[deep learning] forward propagation with complete python code

Keywords: Python Machine Learning neural networks TensorFlow Deep Learning

Hello, everyone. Today, I'd like to share with you the derivation process of forward propagation in tensorflow 2.0 deep learning, using the mnist data set provided by the system.

1. Data acquisition

First, we import the required library files and datasets. The imported x and y data are array types and need to be converted to tensor type tf.convert_to_tensor(), and then check whether there is any problem with the data we read.

import numpy as np
import tensorflow as tf
from tensorflow import keras
from tensorflow.keras import datasets # Dataset tools
import os  # Set what the output box prints
os.environ['TF_CPP_MIN_LOG_LEVEL'] = '2' # The '2' output column only prints error information, and other messy information is not printed

#(1) Get mnist dataset
(x,y),_ = datasets.mnist.load_data() 
#(2) The x data type is generally float32, and y stores the specific type of the picture, which is an integer
x = tf.convert_to_tensor(x,dtype=tf.float32)
y = tf.convert_to_tensor(y,dtype=tf.int32)
#(3) View data content
print('shape: ',x.shape,y.shape,'\ndtype: ',x.dtype,y.dtype)  #Viewing shape s and data types
print('x Minimum value of:',tf.reduce_min(x),'\nx Maximum value of:',tf.reduce_max(x))  #View x's data range
print('y Minimum value of:',tf.reduce_min(y),'\ny Maximum value of:',tf.reduce_max(y))  #View y's data range
# The printed results are as follows
shape:  (60000, 28, 28) (60000,) 
dtype:  <dtype: 'float32'> <dtype: 'int32'>
x Minimum value of: tf.Tensor(0.0, shape=(), dtype=float32) 
x Maximum value of: tf.Tensor(255.0, shape=(), dtype=float32)
y Minimum value of: tf.Tensor(0, shape=(), dtype=int32) 
y Maximum value of: tf.Tensor(9, shape=(), dtype=int32)

2. Data preprocessing

Firstly, the x data is normalized. The original pixel value of x is between [0255], but now it is between [0,1]. The shape of the newly imported y data is [6000], one-dimensional, storing the number of classifications. In order to compare with the final prediction results, it is one-hot coded, and the shape becomes [6000,10]. Store the probability that each graph belongs to each classification. y.numpy()[0] indicates that the probability of the 0th image belonging to the 5th classification is 1, and the probability of belonging to other classifications is 0. Another learning rate lr is set to update the neural network weight parameters after each iteration. The initial learning rate is 0.01 ~ 0.001.

#(4) Pretreatment
x = x/255.  # Normalize the range of x data from [0255] to [0,1]
y = tf.one_hot(y,depth=10) # y is the classification value, which is one hot coded, and the shape becomes [b,10]
y.numpy()[0]  # View the data of y after encoding
# array([0., 0., 0., 0., 0., 1., 0., 0., 0., 0.], dtype=float32)
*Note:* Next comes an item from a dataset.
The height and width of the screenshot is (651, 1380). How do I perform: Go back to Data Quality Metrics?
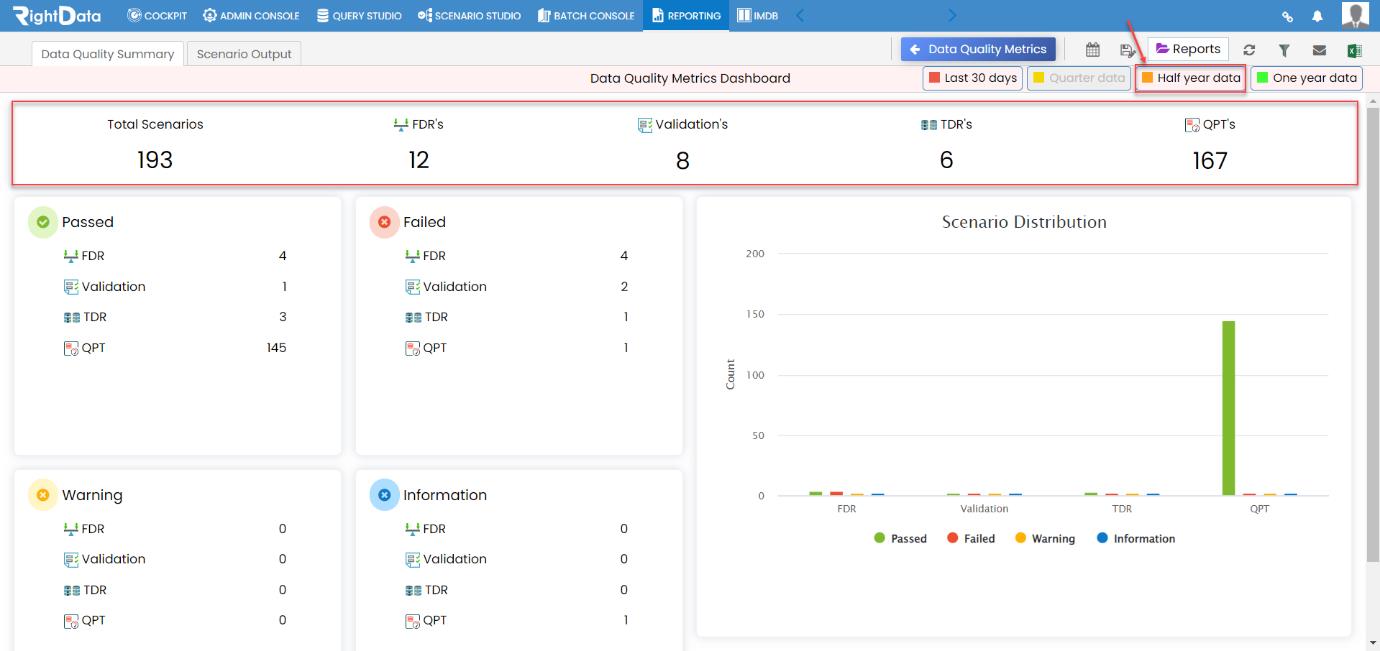click(x=978, y=49)

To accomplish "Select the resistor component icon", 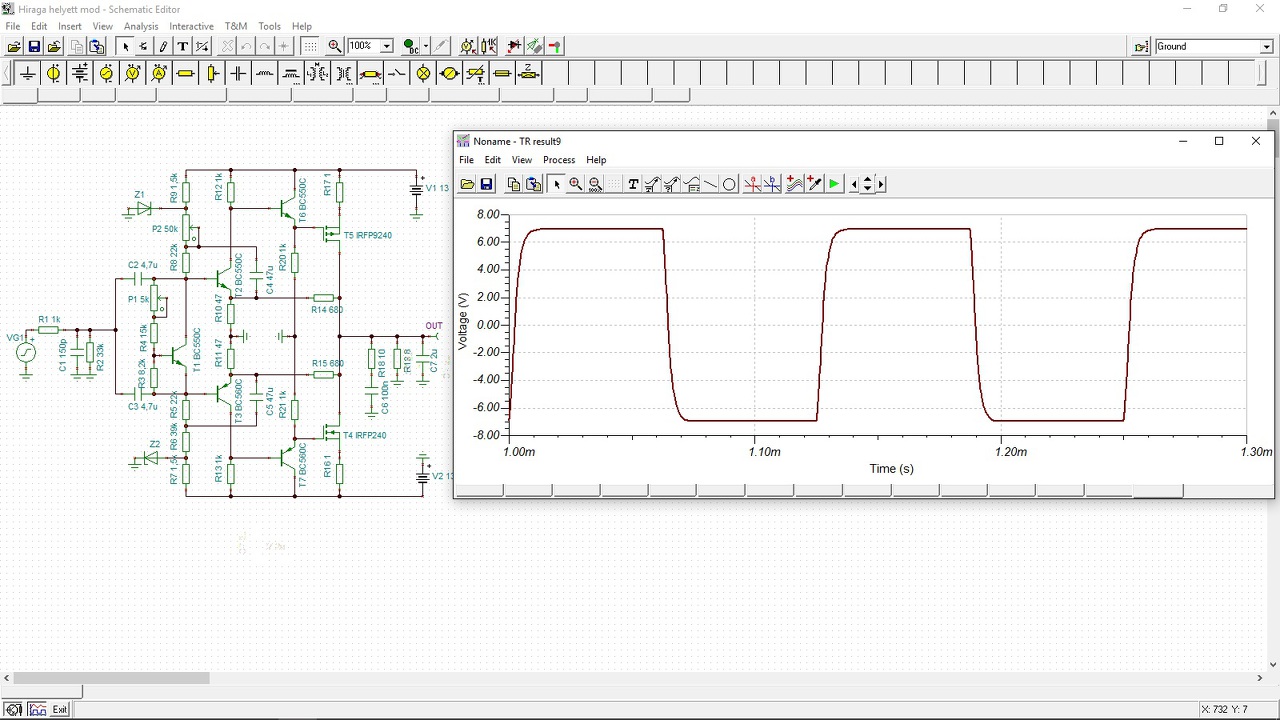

lr = 1e-3 # If the learning rate is set too large, it will lead to loss shock and learning is difficult to converge; If the setting is too small, the training process will increase greatly

Load dataset tf.data.Dataset.from_tensor_slices(), generating the of the iterator   iter(), returns the next item of the iterator next()  

#(5) Specify a batch to select data, and take 128 data at a time
train_db = tf.data.Dataset.from_tensor_slices((x,y)).batch(128)
train_iter = iter(train_db) # Specify iterator
sample = next(train_iter) # Each batch stored
# sample[0] stores x data and sample[1] stores y data. Each sample has 128 groups of pictures
# Print result: batch: (128, 28, 28) (128, 10)

3. Build a network

The shape of input feature x is [128,28,28], that is, the input layer has 28 * 28 neurons, the user-defined hidden layer 1 has 256 neurons, and the hidden layer 2 has 128 neurons. The final output result is 10 fixed classifications.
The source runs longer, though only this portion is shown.